# WHAT IS EXPECTED
Look for the line that has "Click the orange wing image of 三阶段共鸣·翅膀" in the material below; please repeat it and every line after it, exactly, up to and including the line that has "This screenshot has width=1040, height=409.", and nothing else.

# EXTRACTED ENTRIES

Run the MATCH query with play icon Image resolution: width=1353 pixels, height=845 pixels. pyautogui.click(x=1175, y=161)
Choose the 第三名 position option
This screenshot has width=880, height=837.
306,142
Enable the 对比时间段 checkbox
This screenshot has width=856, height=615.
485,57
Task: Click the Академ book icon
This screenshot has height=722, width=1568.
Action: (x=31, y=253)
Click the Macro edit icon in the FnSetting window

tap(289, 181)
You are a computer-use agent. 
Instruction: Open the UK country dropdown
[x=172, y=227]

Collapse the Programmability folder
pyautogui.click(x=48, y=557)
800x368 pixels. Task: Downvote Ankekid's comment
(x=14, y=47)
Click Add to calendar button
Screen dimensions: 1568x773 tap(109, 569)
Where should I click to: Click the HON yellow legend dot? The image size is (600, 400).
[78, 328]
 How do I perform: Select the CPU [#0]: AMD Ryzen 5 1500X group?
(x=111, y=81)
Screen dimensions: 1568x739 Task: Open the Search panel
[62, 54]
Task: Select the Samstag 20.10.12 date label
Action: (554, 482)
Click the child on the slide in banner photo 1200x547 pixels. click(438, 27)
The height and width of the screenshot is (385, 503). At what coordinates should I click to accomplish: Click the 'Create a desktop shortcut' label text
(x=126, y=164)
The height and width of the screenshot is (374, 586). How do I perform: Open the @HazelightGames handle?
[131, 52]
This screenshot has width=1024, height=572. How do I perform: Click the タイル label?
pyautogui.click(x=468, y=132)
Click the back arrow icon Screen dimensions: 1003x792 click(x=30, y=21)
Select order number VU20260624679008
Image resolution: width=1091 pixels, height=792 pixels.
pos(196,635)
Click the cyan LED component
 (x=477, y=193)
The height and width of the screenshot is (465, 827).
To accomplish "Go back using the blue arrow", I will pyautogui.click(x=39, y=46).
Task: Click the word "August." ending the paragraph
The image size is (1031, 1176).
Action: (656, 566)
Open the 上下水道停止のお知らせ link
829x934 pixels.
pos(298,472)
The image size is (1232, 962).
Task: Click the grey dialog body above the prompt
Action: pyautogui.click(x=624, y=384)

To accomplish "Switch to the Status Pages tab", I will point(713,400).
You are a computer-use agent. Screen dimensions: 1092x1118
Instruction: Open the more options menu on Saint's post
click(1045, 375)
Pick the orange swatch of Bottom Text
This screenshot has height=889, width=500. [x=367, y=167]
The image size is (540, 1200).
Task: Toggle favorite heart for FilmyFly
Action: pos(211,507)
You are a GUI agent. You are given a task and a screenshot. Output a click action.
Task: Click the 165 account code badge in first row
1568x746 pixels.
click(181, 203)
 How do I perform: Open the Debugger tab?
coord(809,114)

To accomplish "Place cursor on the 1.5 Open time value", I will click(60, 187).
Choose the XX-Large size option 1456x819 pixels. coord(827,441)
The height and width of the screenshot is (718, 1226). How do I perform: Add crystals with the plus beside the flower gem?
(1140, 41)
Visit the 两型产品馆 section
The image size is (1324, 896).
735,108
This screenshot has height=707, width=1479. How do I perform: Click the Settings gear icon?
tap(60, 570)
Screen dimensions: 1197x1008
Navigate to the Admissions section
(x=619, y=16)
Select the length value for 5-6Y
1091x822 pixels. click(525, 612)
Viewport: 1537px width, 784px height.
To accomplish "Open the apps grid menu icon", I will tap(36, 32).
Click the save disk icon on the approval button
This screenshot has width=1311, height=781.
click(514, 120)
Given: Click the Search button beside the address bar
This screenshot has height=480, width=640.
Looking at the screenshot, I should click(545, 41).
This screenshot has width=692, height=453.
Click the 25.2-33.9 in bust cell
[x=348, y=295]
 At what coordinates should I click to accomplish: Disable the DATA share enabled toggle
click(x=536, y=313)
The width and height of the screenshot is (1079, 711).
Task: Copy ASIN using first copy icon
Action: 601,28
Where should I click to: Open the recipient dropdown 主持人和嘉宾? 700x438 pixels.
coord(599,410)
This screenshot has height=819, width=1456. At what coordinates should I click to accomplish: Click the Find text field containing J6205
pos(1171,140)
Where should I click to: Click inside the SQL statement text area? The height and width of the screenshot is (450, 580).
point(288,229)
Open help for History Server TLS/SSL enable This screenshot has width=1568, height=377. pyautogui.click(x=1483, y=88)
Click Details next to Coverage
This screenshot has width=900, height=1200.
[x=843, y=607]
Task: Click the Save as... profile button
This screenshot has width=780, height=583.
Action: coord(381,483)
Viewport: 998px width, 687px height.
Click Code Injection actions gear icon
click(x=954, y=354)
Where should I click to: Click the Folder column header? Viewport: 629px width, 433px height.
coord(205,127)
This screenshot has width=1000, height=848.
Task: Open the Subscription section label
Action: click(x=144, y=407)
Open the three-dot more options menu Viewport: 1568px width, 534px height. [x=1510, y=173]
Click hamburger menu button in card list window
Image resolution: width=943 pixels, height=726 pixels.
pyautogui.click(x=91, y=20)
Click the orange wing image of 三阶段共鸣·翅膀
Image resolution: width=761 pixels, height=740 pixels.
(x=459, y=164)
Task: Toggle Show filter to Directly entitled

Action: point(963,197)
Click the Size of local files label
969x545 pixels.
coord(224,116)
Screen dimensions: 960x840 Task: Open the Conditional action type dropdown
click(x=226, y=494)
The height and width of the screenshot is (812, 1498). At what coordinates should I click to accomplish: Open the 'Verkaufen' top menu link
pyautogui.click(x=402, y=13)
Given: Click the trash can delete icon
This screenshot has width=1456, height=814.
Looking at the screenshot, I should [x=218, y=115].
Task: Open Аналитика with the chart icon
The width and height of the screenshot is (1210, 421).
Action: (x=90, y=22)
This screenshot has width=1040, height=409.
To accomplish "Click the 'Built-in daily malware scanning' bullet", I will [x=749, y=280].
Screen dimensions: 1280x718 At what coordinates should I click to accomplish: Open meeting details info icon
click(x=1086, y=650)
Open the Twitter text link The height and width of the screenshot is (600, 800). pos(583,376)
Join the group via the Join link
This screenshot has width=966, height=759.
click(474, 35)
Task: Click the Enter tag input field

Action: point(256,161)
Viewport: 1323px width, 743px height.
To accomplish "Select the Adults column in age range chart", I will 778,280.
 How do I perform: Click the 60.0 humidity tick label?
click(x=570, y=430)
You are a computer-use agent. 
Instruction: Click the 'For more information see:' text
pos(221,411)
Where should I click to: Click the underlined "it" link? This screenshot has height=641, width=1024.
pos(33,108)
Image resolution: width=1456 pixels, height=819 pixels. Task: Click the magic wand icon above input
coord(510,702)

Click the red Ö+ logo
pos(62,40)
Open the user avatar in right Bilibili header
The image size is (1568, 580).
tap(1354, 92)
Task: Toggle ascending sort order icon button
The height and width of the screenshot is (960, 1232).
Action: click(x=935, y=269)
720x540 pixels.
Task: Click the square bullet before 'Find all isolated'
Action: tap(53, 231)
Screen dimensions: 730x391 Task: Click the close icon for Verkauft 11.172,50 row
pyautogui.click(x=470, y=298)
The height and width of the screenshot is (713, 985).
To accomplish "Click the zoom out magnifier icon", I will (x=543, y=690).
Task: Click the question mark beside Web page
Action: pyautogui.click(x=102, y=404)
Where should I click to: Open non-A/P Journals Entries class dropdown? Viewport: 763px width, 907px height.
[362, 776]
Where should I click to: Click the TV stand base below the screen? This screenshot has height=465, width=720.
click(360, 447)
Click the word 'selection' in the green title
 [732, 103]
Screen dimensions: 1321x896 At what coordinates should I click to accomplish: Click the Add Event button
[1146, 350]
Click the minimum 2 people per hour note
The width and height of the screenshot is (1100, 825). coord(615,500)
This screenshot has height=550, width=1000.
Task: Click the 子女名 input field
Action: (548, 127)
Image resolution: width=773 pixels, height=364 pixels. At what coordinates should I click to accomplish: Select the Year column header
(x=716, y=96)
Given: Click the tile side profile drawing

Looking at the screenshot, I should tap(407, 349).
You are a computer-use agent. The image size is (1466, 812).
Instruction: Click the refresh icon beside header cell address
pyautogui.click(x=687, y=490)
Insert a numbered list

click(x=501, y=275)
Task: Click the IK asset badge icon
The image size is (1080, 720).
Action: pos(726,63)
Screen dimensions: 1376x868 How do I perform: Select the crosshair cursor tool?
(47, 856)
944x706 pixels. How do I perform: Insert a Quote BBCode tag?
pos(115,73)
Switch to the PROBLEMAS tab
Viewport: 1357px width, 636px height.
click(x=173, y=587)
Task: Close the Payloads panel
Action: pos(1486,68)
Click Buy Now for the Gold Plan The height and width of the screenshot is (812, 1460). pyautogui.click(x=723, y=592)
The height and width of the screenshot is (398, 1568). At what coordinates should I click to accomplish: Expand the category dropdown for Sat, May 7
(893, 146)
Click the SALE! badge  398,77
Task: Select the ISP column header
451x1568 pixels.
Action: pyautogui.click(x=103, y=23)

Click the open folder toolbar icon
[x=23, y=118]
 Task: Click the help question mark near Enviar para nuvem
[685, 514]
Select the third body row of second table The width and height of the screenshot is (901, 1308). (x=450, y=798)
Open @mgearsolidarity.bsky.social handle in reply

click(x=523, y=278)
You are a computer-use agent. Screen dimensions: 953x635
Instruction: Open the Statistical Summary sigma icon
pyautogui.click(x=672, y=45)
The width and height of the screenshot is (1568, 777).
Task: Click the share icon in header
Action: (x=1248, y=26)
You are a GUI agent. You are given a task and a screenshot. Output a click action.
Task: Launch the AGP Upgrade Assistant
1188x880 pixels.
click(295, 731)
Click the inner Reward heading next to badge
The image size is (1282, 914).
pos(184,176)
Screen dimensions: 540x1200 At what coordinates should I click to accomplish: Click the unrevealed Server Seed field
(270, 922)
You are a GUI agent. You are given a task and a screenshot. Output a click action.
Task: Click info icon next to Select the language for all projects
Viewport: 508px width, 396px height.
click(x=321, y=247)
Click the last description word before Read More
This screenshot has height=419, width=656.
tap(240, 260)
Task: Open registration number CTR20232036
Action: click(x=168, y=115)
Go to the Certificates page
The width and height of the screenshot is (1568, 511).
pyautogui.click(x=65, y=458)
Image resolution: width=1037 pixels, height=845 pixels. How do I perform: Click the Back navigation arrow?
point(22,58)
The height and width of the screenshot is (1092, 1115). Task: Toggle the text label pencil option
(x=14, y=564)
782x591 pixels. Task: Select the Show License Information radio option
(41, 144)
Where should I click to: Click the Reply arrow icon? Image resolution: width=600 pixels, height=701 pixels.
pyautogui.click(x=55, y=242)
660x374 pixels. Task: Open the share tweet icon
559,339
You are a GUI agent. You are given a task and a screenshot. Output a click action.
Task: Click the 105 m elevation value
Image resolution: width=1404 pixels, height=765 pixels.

# RESULT FOR THIS TASK
Click the orange wing image of 三阶段共鸣·翅膀
Image resolution: width=761 pixels, height=740 pixels.
(x=459, y=164)
Task: Toggle Show filter to Directly entitled

Action: point(963,197)
Click the Size of local files label
969x545 pixels.
coord(224,116)
Screen dimensions: 960x840 Task: Open the Conditional action type dropdown
click(x=226, y=494)
The height and width of the screenshot is (812, 1498). At what coordinates should I click to accomplish: Open the 'Verkaufen' top menu link
pyautogui.click(x=402, y=13)
Given: Click the trash can delete icon
This screenshot has width=1456, height=814.
Looking at the screenshot, I should [x=218, y=115].
Task: Open Аналитика with the chart icon
The width and height of the screenshot is (1210, 421).
Action: (x=90, y=22)
This screenshot has width=1040, height=409.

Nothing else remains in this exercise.